Abstract : To test our hypothesis that the HA binding peptide may be a new anti-neurofibromatosis agent via inducing apoptosis, we have proposed to focus on three aims: 1) To examine the anti-tumor effect of synthetic HA binding peptide on malignant neurofibromatosis cells; 2) To examine the anti-tumor effect of genetically expressed targeted HA binding peptide; 3) To examine the effect of targeted HA binding peptide on molecules involved in apoptosis. In the past first year, we have finished the following tasks: 1) chemical synthesis HA binding peptide and control peptide in a large scale; 2) identification of its HA binding activity; 3) characterization of anti-tumor activity of HA binding peptide; 4) study of the effect of HA binding peptide on molecules involved in cell programmed death; and 5) construction of mammalian expression vector for HA binding peptide.

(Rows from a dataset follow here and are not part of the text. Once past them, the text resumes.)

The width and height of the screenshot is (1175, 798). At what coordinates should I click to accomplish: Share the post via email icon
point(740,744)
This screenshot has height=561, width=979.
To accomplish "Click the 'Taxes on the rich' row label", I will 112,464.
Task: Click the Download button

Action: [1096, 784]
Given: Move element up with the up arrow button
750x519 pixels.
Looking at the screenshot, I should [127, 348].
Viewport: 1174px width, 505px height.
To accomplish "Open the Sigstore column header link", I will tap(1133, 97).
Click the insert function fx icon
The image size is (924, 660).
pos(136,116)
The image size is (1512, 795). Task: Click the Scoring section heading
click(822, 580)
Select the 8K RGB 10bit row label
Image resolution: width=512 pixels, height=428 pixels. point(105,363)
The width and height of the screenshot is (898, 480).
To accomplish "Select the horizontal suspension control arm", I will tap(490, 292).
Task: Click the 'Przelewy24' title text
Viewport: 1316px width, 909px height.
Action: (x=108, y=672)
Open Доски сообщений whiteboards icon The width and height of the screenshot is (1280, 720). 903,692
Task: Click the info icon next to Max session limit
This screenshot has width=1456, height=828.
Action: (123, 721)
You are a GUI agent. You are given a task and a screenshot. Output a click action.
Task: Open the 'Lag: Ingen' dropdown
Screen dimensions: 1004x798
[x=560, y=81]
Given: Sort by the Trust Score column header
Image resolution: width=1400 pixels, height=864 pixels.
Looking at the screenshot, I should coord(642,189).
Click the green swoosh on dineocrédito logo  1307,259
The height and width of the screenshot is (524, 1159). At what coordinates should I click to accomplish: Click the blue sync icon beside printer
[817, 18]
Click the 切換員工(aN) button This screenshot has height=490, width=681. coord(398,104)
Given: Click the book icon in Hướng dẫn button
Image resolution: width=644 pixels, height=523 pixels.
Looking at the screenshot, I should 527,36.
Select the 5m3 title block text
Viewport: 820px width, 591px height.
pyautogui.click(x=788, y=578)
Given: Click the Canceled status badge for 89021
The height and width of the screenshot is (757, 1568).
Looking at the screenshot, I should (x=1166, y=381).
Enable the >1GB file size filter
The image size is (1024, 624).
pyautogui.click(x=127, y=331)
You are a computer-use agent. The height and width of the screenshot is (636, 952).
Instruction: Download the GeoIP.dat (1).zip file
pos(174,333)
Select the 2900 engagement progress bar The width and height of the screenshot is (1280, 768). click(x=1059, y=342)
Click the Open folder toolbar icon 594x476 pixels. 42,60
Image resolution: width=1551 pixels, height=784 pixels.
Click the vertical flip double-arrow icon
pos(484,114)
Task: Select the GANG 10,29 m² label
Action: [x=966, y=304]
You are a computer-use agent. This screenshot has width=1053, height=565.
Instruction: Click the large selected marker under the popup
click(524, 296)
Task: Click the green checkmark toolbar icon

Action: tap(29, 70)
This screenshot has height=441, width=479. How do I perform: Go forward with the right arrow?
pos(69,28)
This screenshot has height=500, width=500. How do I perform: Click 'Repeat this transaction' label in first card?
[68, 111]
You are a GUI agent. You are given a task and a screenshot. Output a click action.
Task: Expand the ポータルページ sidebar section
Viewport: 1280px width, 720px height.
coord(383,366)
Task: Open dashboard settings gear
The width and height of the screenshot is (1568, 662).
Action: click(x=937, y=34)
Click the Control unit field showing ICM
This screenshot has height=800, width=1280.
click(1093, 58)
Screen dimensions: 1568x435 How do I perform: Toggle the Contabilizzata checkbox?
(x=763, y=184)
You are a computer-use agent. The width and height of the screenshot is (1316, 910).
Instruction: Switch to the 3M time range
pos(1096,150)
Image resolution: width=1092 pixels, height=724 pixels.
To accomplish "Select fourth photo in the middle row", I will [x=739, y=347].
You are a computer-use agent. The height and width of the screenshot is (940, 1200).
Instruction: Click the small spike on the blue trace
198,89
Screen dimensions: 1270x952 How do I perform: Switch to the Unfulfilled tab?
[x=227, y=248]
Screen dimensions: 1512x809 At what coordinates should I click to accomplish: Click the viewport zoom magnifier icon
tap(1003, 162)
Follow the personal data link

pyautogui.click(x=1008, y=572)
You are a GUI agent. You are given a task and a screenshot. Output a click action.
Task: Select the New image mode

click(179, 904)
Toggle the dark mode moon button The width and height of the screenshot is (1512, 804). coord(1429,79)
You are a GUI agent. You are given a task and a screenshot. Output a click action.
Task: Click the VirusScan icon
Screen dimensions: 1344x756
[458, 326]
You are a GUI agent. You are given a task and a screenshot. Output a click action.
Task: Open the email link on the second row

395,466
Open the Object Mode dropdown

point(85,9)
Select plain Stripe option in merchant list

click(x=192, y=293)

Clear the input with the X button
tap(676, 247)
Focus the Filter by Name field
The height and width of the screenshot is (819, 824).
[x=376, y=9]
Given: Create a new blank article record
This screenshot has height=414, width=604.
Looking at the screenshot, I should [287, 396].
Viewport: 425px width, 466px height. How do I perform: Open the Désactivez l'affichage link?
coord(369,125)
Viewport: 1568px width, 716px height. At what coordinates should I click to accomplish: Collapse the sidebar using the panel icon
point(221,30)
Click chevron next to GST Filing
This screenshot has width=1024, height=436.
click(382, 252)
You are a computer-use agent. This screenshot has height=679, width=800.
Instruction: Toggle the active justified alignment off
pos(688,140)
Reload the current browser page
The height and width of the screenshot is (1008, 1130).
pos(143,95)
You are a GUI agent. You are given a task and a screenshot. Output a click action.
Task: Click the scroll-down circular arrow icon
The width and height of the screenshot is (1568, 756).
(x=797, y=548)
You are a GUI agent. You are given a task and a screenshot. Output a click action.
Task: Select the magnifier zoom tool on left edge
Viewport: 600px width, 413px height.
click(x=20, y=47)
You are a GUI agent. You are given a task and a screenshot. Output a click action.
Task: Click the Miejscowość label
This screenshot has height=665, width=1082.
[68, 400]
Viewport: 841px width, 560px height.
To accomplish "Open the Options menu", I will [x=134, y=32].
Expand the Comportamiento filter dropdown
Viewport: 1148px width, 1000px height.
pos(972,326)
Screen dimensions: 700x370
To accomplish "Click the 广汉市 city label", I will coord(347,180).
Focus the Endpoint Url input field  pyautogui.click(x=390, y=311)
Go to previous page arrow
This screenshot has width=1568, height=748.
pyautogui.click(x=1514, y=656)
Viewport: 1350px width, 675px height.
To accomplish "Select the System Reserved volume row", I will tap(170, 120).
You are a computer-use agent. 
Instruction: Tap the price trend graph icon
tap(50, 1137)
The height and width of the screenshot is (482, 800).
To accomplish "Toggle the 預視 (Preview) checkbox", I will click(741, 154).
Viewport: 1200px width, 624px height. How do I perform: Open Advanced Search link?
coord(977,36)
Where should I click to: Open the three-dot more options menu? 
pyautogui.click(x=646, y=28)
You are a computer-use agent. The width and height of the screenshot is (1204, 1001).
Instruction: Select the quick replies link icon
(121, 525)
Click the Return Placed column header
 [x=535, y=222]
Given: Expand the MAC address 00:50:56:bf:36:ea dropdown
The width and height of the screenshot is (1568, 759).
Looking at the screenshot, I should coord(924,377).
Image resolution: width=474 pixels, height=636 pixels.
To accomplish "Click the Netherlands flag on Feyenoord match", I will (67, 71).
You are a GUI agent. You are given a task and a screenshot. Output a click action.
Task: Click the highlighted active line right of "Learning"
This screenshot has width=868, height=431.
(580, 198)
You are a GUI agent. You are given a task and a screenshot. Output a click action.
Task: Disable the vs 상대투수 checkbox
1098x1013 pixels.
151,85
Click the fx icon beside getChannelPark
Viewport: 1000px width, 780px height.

The results of study indicated that: 1) large scale synthesized HA binding peptide did possess HA binding activity; 2) synthetic HA binding peptide exerted an anti-tumor effect of on ST88-14 NF1 cells; 3) HA binding peptide could bind to Bcl-2/Bcl-x(sub L), the critical anti-apoptosis factors, which may be one of the mechanisms by which HA binding peptide inhibits ST88-14 NF1 cells; 4) the cells transfected with expression vector carrying cDNA of HA binding peptide could express this peptide as evidenced by Western blotting. In the next year, we will use the synthetic HA binding peptide and newly constructed expression vector to test if the in vitro anti-tumor effect of HA binding peptide can be translated in vivo against the cell growth of neurofibromatosis.